In merito al comunicato stampa del candidato Zezza, apparso oggi sulla stampa e sulle testate on line, corre l’obbligo di fare alcune considerazioni.

 

Innanzitutto, chiariamo che il candidato Zezza è lo stesso che, in uno dei suoi spot elettorali, affermava solennemente ed in maniera perentoria che, se sarà eletto, renderà la sua amministrazione “diversa dalla precedente”. La domanda quindi sorge spontanea: nei dieci anni trascorsi dapprima da consigliere e successivamente da assessore, dove stava?

 

Fatta questa necessaria premessa, torniamo ad i suoi annunci nel comunicato odierno:

“È necessario aumentare le entrate, diminuire le tasse, far partecipare le persone alle decisioni amministrative, tutelare i ceramisti, portare un contributo a chi è in difficoltà e ha perso il lavoro e difendere l’ospedale. Bisogna avere la forza per fare tutto questo. Io penso di averla, altri no”.

 

Caro Zezza, ma se in dieci anni di condivisione e di fattiva partecipazione alla uscente amministrazione non hai avuto la forza di realizzare niente di tutto quello che hai elencato, che credibilità hai? Un consiglio spassionato: attieniti al vecchio adagio “un bel tacer non fu mai scritto” e per il futuro fanne buon uso.

 

In un altro passaggio del comunicato, veniva detto “L’altro non ha fatto nulla, non è mai stato in politica, e si chiude nelle stanze”.

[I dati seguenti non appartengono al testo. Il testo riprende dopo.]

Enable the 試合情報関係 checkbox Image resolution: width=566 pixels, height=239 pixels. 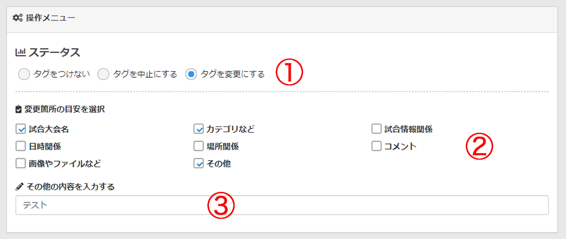(x=377, y=129)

Anche qui occorre fare una precisazione: Franco Caprioli, oltre ad essersi dedicato alla sua attività professionale, si è impegnato anche in campo sociale, ad esempio ricoprendo vari incarichi all’interno dei Lions, associazione di volontariato della quale è stato anche Presidente.

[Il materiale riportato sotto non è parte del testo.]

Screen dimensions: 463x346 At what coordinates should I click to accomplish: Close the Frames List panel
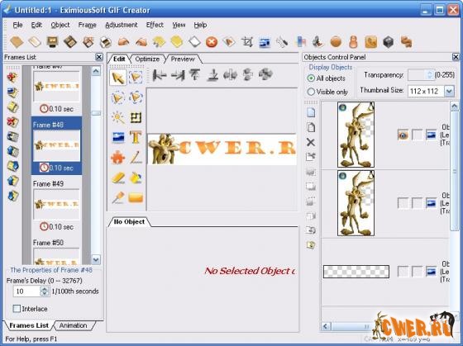[x=99, y=57]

Inoltre, il candidato della coalizione Lega – Fratelli d’Italia - lista civica “Noi con Civita Castellana” non è andato a cercare la politica, ma è la politica che ha cercato lui, per le sue qualità umane e lavorative. Non è andato disperatamente a caccia di voti, neanche di uno, così come altri hanno inutilmente fatto. Erano invece le persone che, mentre camminava o stava in luoghi pubblici, si fermavano e gli esprimevano il loro consenso e l’approvazione per il fatto di avere accettato la candidatura in una situazione così tanto difficile.

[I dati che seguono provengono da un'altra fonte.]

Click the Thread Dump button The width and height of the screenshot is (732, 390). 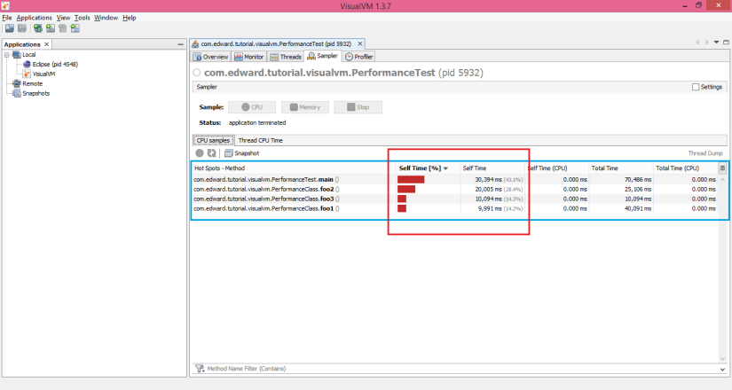click(x=705, y=153)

Non ha ancora avuto modo di amministrare, ma questo non è un difetto: lo è invece stare in politica da diversi anni e, pur potendo contribuire a cambiare le cose, non farlo e poi rinnegare il passato.

 

Vogliamo concludere con una frase di Franco Caprioli:

“Sto tra la gente, anch’io sono la gente; l’ho incontrata, l’ho ascoltata e so che vuole una cosa sola: CAMBIARE”.